*TEXTO FORNECIDO*.
========
O Mercado Livre acaba de levantar US$ 1 bilhão com a emissão de um título (bond) de 10 anos no mercado internacional. O papel, que vence em 2036, saiu com uma taxa bem mais baixa do que parece à primeira vista: o spread (a diferença que você paga a mais em relação a um título americano seguro) ficou em apenas 130 pontos-base.
Pra colocar em perspectiva: 130 pontos-base equivalem a 1,3% a mais. Não é pouco, mas tampouco é assustador. A empresa conseguiu essa taxa porque o mercado internacional acredita na história dela — rentabilidade forte, presença consolidada em toda a América Latina, e um modelo de negócio que vem provando que funciona.
========
*TAREFAS PROPOSTAS*.
1) No texto sobre o título emitido pelo Mercado Livre, em que ano esse papel vence?
2) Escreva a continuação do texto sobre o título emitido pelo Mercado Livre a partir da última frase apresentada.

*DADOS DO EXERCÍCIO*.
========
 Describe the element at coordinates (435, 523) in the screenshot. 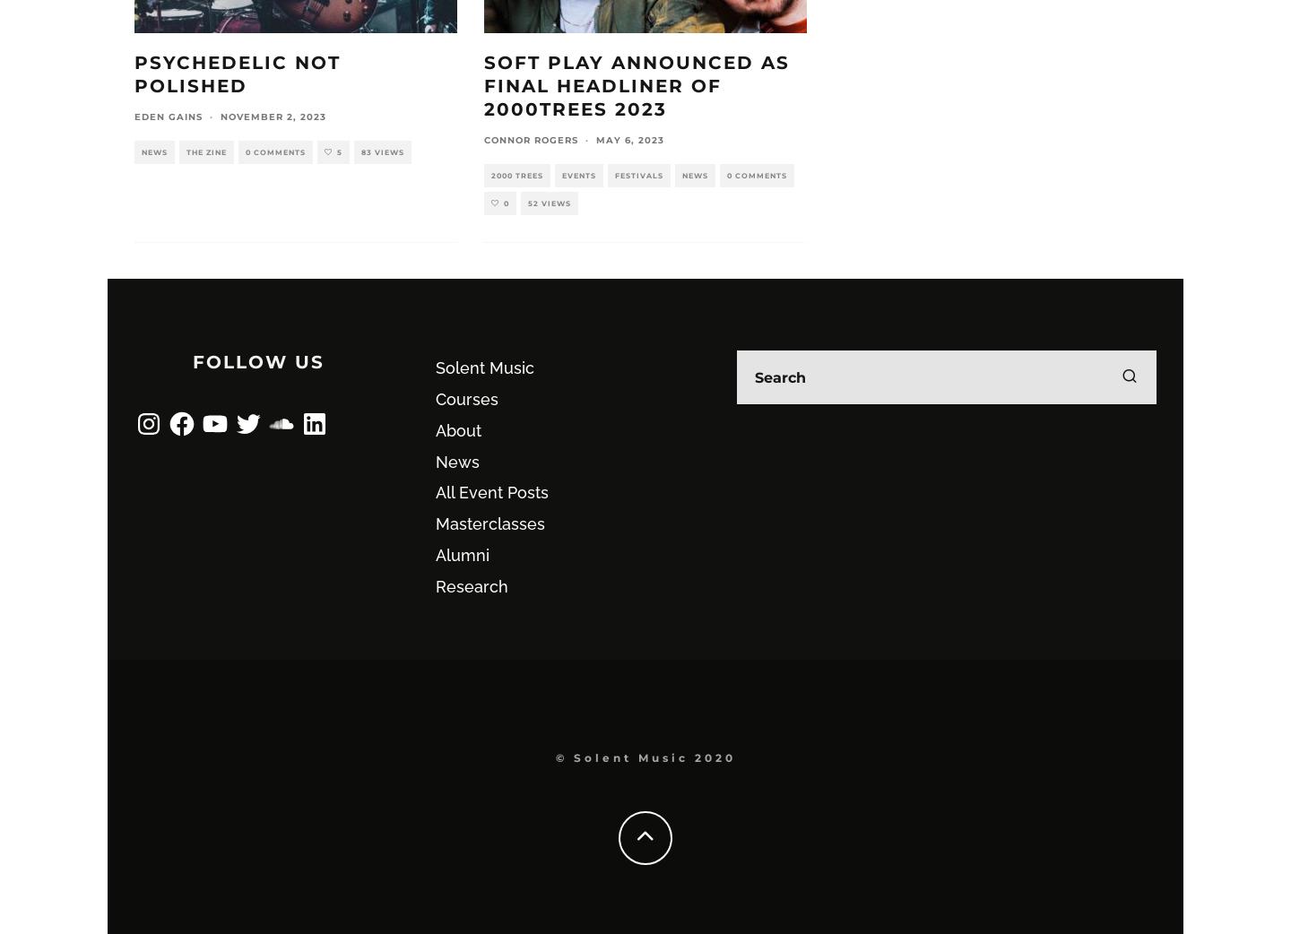

I see `'Masterclasses'` at that location.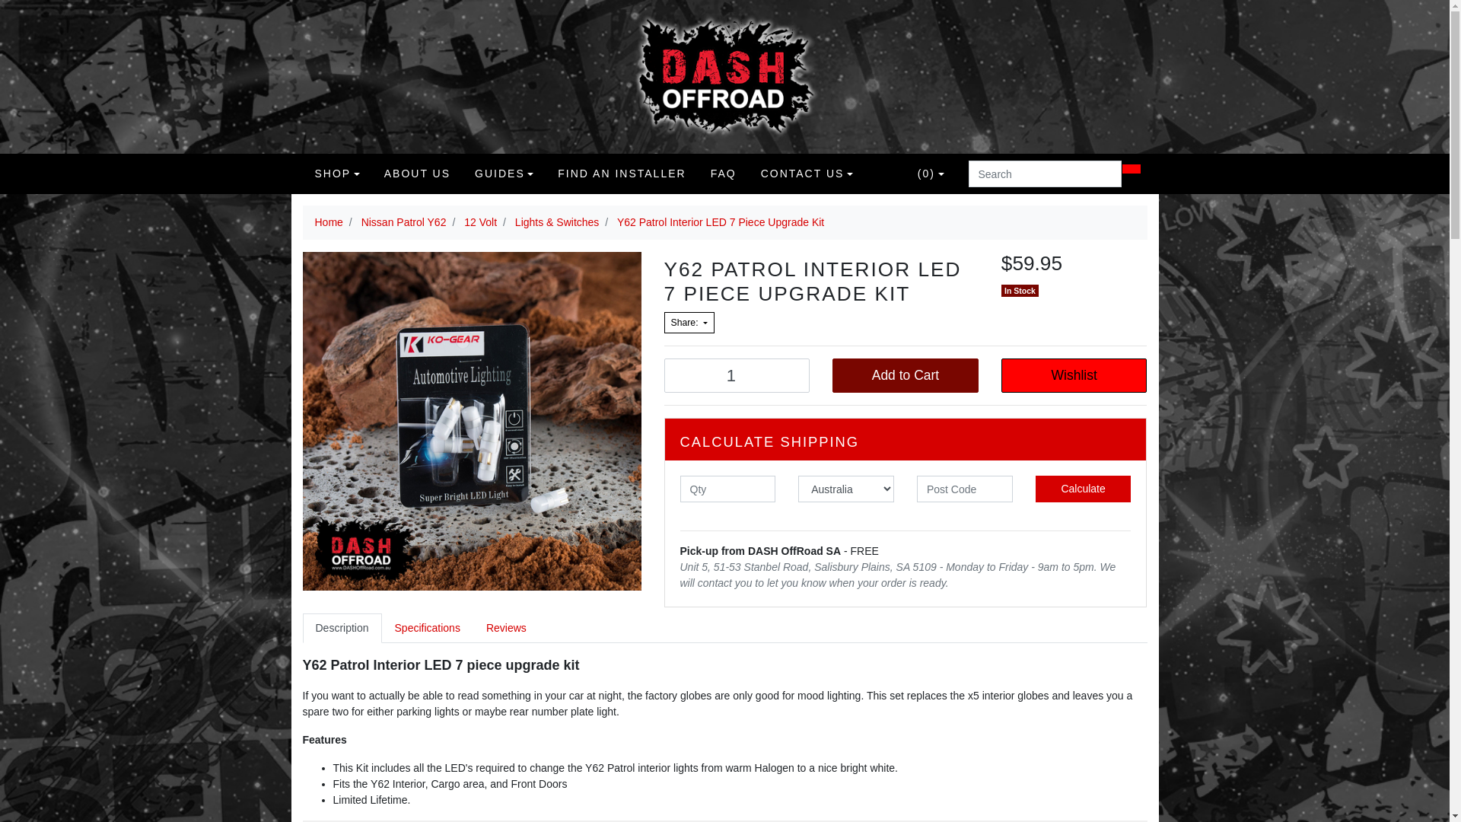 Image resolution: width=1461 pixels, height=822 pixels. I want to click on 'Reviews', so click(506, 628).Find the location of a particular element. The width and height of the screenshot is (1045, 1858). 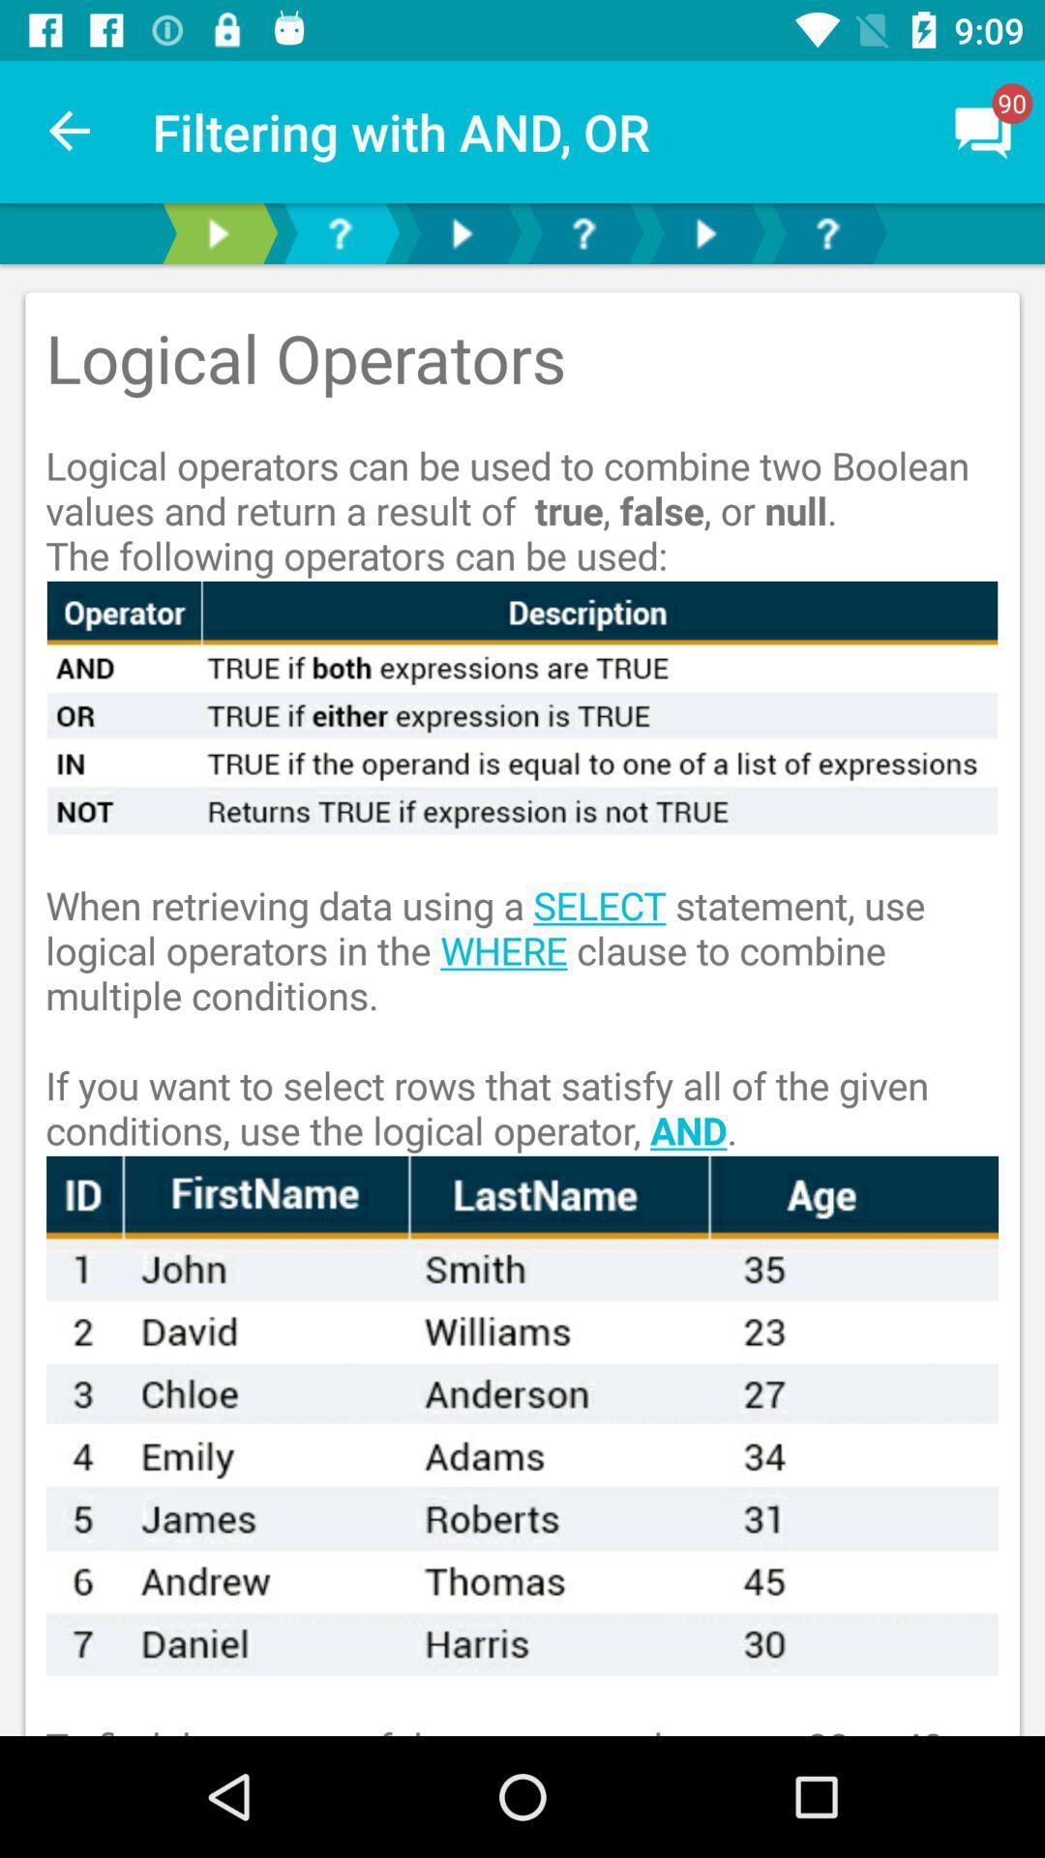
========
*RESPOSTAS POR TAREFA*.
1) Em 2036.

2)
Mas por que isso importa? Porque shows de força assim indicam confiança do investidor estrangeiro no Brasil. Quando uma empresa brasileira consegue captar dinheiro no exterior a taxa razoável, é sinal de que o mundo não fugiu correndo. A MELI especificamente é uma das poucas empresas locais que consegue fazer isso com regularidade, o que reforça o seu status de blue chip.
Para o investidor PF daqui, tem uma conexão indireta mas real: renda fixa internacional e ações globais ficam mais interessantes quando empresas brasileiras fortes conseguem captar do lado de fora. É um termômetro de que há liquidez internacional em busca de bons ativos.